The PCA generated has a correlation coefficient lower than -.8, so this may be unstable in future principal component estimations.

_In the feature engineering step, you need to select a suite of variables that you think would be ideal in the modeling phase. More concretely, you may discard some variables that are very correlated with the other ones or the variables that you think irrelevant with the life expectancy._

In [None]:
print('These variables have a strong relationship with life expectancy, and will be best utilized in the modeling phase: \n {}'.format(list(life2.columns[:-1])))

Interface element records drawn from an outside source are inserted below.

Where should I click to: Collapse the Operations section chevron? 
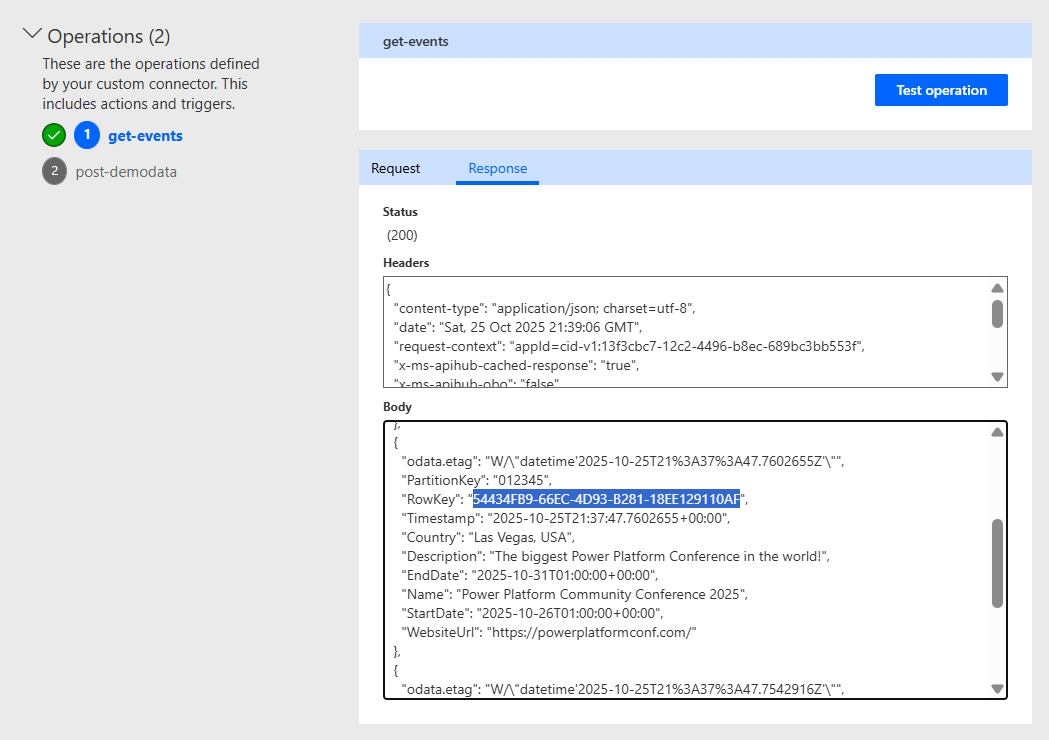click(32, 35)
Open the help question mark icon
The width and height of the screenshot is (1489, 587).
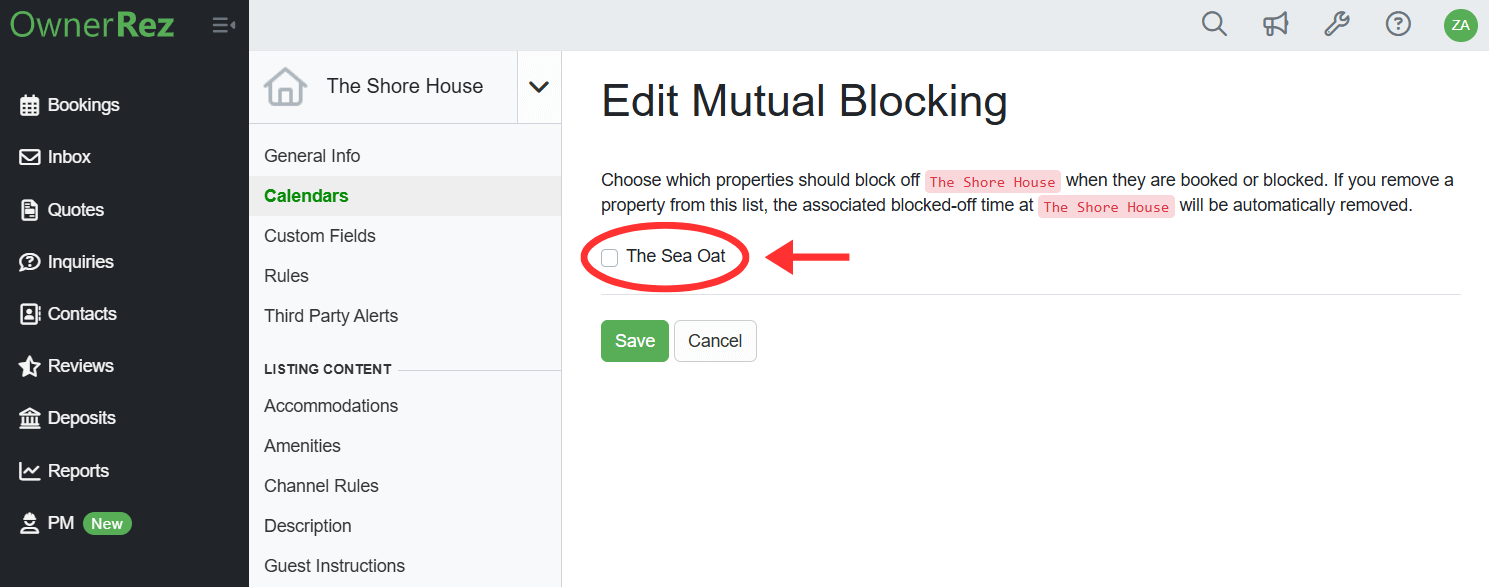coord(1398,24)
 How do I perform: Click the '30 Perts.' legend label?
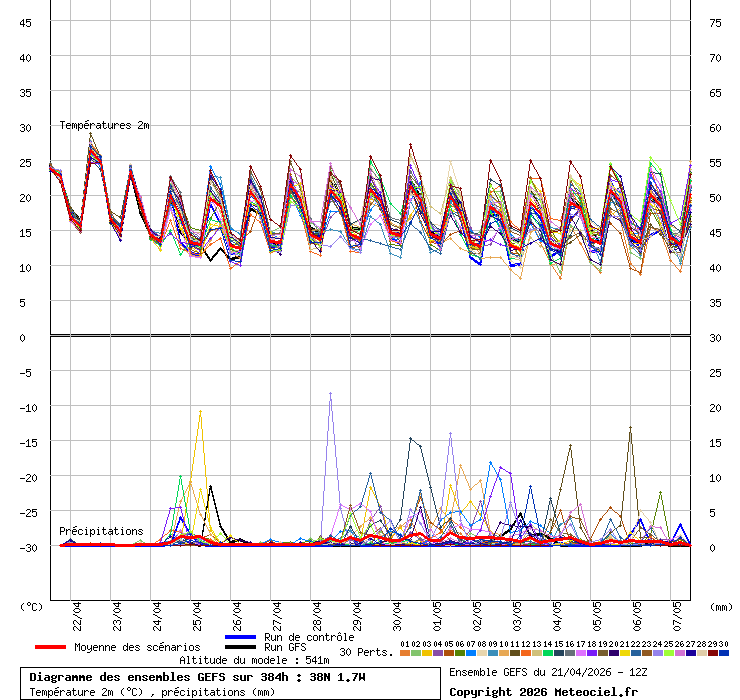click(366, 652)
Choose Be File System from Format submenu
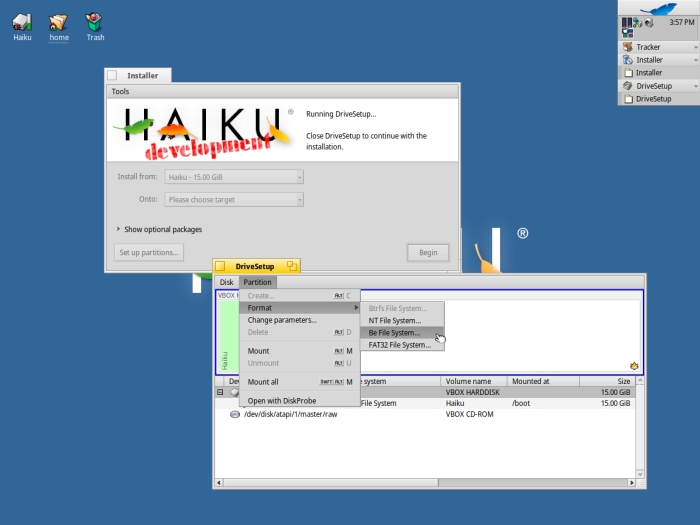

_Summarize your findings. One of the most important skills of a data scientist is to convey ideas and findings to nontechnical people using understandable language. In this regard, one of the most effective ways to communicate your ideas is to do it using effective visualization._

In [None]:
#Checking updated heatmap
plt.figure(figsize=(30, 30))

life_corrmat= life.corr()

sns.heatmap(life_corrmat, square=True, annot=True, linewidth=1)

This heatmap shows the correlation of the remaining variables to our target variable: Life expectancy. A score further away from 0 predicts a stronger correlation. HIV/AIDS and Income composition of resources appear to have the strongest correlation with life expectancy, so as rates of HIV/AIDS increase, life expectancy decreases, and as income composition of resources increase, as do life expectancies. Note that no values >0.8 or < -0.8 are remaining, as they will interfere with the next phases of modeling.